The major role played by phase III randomized trials in the development of evidence- based cancer medicine is appropriately well acknowledged. Although legitimate questions have been raised over the years regarding the generalizability of clinical study results in the nonresearch setting, including the unfortunate exclusion of elderly patients and individuals with highly relevant comorbidities (eg, pre-existing cardiac, pulmonary, hepatic, and renal disease), patients with cancer have benefited greatly from the appropriate conduct, completion, and ultimate reporting of such trials in the peer-reviewed medical literature.

The question now is whether that established model can carry cancer care forward in an era of fast-paced innovation and long-term survivorship. As cancer becomes a more chronic condition to be managed over extended periods of time, the fundamental limitations of trials examining the utility of individual drugs or combination strategies at a single point in the natural history of a given malignancy will become increasingly—and likely painfully—obvious. Restrictions on Patient Populations First, let us consider the limits of the current clinical trial protocols concerning patient populations. Of necessity, clinical studies examining new antineoplastic strategies require specific eligibility for patient entry. Justification for limitations regarding who may, or may not, be permitted to be treated on a given clinical trial include concerns regarding the toxicity profile of a particular strategy or evidence that a specific approach may only be clinically active in certain conditions such as a particular tumor type or the presence of a validated biomarker.

In general, early-phase studies (ie, phase I) may be more restrictive in the exclusion of potential comorbidities due to many unknowns regarding the agent’s adverse event profile and less restrictive regarding tumor type or number of prior lines of treatment, compared with later stages (phase II, III) in the drug developmental pathway. In fact, it is in the evidence-based studies employed to obtain regulatory approval where one generally encounters the most restrictive eligibility criteria. As previously noted, the reasons for a variety of entry barriers are fairly obvious. These include concerns for excessive toxicity due to the unique adverse event profile of the agent observed in prior trials using the drug and the presence of particular comorbidities that may potentially negatively impact the ability to define the favorable effects (toxicity, efficacy, or both) of the new product.

Of course, such restrictions, while likely permitting a more focused examination of the experimental agent in question, may quite seriously limit the clinical applicability of data relevant to patients treated in the real world where comorbidities are very common. This issue is especially relevant in the more elderly population most likely to develop the majority of malignant disease.

Restrictions on Prior Treatments

Although the substantial concerns over the value of evidence-based regulatory agency– approved trial data that exclude patients with common and clinically meaningful comorbid conditions are increasingly recognized, there is an additional potential impact of specific restrictions associated with the large majority of the study designs employed to gain permission for a drug to be sold commercially.
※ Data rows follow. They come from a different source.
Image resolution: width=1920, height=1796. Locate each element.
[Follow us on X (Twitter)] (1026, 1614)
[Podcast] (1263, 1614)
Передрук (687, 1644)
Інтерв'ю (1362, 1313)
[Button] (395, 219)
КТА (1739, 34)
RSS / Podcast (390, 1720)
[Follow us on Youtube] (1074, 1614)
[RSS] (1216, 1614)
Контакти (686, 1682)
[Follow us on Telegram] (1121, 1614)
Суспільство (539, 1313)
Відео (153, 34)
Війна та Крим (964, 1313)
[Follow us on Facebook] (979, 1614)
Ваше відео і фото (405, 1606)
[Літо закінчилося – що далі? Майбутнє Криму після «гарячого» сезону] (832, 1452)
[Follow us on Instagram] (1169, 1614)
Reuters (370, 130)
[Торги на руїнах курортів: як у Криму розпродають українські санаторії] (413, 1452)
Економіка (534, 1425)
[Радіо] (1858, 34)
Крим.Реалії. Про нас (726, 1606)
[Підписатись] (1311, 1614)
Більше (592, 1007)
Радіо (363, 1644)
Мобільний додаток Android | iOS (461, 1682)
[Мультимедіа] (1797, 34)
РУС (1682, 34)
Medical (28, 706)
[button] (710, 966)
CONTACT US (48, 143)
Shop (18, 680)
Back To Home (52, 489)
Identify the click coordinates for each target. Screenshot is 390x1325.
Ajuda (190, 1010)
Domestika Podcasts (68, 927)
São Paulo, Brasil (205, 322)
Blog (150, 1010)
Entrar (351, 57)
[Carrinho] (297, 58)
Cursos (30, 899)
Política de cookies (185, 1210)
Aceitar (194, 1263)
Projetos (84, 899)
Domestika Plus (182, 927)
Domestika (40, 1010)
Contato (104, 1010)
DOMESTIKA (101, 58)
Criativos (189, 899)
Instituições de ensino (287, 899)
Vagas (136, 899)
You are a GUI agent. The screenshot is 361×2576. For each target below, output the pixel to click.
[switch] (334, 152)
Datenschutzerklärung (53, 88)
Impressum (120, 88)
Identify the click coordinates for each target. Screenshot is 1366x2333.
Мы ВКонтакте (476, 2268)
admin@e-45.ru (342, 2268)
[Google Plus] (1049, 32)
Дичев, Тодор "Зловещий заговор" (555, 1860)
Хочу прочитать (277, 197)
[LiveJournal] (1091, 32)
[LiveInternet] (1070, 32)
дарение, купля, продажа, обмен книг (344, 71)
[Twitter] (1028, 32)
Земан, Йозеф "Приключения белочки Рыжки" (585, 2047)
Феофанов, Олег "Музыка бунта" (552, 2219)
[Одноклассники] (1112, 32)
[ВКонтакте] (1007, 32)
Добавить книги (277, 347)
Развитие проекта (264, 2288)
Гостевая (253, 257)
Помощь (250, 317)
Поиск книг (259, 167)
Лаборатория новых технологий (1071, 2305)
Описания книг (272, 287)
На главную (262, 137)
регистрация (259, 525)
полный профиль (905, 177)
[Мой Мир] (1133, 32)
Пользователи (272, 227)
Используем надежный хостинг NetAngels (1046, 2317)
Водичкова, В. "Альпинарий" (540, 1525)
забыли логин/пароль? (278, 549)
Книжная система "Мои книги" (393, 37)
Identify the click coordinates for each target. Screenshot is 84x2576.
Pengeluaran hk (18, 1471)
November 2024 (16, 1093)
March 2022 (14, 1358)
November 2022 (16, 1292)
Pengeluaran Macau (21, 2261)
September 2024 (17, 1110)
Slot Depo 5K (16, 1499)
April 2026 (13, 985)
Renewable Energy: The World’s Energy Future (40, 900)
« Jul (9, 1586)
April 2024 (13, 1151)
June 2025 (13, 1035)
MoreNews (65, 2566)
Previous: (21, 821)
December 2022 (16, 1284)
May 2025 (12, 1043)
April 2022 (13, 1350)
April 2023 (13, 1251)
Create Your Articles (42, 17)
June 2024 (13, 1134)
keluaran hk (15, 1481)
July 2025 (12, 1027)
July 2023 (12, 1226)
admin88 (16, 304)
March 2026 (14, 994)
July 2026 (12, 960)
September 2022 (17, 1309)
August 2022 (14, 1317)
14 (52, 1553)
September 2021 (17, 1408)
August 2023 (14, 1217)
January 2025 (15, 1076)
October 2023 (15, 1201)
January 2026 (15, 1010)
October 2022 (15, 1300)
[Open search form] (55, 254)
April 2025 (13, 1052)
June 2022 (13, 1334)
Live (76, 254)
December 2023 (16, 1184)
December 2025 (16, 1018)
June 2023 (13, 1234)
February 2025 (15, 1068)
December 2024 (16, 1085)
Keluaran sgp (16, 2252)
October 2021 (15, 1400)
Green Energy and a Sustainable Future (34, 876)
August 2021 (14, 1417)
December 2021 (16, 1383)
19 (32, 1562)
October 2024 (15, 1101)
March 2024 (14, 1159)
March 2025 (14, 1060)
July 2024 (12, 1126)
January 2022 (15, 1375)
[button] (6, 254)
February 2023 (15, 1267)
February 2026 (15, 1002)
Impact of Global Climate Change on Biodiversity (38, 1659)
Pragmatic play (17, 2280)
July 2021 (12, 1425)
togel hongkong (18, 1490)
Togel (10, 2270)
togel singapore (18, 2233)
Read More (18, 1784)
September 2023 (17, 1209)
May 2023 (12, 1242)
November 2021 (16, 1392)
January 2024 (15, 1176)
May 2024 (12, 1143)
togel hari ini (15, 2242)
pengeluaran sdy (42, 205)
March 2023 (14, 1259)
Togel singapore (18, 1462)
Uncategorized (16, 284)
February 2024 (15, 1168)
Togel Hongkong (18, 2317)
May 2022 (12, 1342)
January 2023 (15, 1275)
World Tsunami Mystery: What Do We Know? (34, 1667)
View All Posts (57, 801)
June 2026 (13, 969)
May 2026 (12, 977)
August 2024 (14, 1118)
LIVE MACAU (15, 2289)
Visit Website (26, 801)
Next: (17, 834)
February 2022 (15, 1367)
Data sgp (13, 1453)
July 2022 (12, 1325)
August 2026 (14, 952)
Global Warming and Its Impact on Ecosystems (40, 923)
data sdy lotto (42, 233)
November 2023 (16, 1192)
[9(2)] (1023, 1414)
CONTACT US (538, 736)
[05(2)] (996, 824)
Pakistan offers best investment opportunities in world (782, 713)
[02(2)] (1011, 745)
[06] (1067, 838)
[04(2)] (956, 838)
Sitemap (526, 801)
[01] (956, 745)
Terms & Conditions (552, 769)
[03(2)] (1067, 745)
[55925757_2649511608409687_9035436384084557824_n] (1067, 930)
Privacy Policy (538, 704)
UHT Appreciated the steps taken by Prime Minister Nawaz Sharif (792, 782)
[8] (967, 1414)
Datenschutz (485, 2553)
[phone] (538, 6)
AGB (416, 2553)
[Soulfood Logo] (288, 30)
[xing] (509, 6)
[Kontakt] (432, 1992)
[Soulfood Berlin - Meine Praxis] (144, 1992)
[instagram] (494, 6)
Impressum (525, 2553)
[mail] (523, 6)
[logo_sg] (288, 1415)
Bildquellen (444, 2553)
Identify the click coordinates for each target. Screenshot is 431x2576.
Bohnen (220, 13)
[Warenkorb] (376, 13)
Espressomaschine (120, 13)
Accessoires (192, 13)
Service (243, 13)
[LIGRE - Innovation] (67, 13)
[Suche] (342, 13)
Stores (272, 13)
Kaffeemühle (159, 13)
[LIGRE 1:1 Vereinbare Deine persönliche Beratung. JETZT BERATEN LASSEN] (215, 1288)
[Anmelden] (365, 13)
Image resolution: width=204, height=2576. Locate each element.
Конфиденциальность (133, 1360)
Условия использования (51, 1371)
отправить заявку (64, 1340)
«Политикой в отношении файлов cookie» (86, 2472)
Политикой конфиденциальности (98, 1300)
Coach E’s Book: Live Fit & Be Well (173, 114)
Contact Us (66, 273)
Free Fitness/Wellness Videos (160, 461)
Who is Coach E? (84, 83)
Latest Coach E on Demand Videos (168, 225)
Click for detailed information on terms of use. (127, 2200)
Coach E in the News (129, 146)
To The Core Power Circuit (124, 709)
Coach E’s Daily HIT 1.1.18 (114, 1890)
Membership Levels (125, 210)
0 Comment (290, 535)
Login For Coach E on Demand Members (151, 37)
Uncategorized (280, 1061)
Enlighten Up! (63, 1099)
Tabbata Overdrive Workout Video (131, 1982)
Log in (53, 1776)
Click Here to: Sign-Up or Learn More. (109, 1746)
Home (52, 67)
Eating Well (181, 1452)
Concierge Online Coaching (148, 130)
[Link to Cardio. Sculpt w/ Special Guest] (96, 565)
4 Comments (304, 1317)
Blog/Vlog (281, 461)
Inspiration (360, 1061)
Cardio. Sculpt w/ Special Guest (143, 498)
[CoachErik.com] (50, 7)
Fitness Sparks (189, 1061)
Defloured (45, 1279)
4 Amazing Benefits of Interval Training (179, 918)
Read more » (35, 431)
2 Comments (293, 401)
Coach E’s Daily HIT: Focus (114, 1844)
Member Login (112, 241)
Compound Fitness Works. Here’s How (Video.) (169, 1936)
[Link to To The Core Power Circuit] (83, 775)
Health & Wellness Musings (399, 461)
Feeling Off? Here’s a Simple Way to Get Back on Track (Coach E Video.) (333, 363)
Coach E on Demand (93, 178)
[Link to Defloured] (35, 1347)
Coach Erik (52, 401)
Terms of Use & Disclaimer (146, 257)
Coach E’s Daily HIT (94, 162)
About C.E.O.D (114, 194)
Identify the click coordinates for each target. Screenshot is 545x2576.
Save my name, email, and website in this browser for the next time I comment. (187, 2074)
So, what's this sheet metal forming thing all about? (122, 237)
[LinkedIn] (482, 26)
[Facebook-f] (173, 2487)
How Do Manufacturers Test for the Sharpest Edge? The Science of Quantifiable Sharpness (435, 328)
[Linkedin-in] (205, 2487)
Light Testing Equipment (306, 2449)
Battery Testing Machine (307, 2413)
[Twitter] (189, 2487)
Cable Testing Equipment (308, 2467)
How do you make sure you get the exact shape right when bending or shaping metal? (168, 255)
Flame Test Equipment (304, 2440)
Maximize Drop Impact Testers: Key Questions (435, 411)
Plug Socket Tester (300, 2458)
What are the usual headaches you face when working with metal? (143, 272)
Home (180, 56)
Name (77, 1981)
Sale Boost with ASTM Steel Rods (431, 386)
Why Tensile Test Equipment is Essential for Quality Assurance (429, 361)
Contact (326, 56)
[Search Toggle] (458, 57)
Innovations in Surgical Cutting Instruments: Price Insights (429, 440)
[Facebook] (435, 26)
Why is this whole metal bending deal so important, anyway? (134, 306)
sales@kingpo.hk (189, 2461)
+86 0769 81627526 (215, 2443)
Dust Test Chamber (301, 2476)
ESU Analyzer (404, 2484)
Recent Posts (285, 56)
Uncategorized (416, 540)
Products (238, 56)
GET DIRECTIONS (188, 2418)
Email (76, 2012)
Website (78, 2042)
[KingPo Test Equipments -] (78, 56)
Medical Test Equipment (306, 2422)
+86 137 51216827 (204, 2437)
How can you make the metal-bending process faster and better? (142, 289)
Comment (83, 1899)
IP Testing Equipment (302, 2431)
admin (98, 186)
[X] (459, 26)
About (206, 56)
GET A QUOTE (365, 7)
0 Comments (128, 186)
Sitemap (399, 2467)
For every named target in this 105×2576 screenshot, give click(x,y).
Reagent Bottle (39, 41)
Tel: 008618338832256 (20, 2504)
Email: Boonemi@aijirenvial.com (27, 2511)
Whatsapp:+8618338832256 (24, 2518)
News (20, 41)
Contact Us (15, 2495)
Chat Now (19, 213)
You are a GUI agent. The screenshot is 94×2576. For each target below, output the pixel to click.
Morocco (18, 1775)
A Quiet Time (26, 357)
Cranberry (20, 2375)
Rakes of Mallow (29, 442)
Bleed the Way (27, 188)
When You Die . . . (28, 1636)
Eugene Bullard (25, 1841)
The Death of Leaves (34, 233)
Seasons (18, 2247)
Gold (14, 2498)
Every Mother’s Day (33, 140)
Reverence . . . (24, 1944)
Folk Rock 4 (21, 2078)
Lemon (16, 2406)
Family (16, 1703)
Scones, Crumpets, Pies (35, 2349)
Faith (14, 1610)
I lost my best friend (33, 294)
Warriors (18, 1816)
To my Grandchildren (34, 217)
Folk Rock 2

That is the impact of restricting clinical trial enrollment based upon the nature of the prior therapies the potential participants have received. Knowledge of the compiled evidence supporting potential indications for a new drug as well as the existing standard of care in particular clinical settings will dictate the specific patient populations where the evaluation of efficacy of a new antineoplastic agent or combination regimen should be undertaken. Further, there is a logical desire to restrict as much as possible the heterogeneity of the patient population entered into a given study in an effort to optimize the potential that a favorable signal specifically related to the drug’s effect will be observed, assuming it actually exists.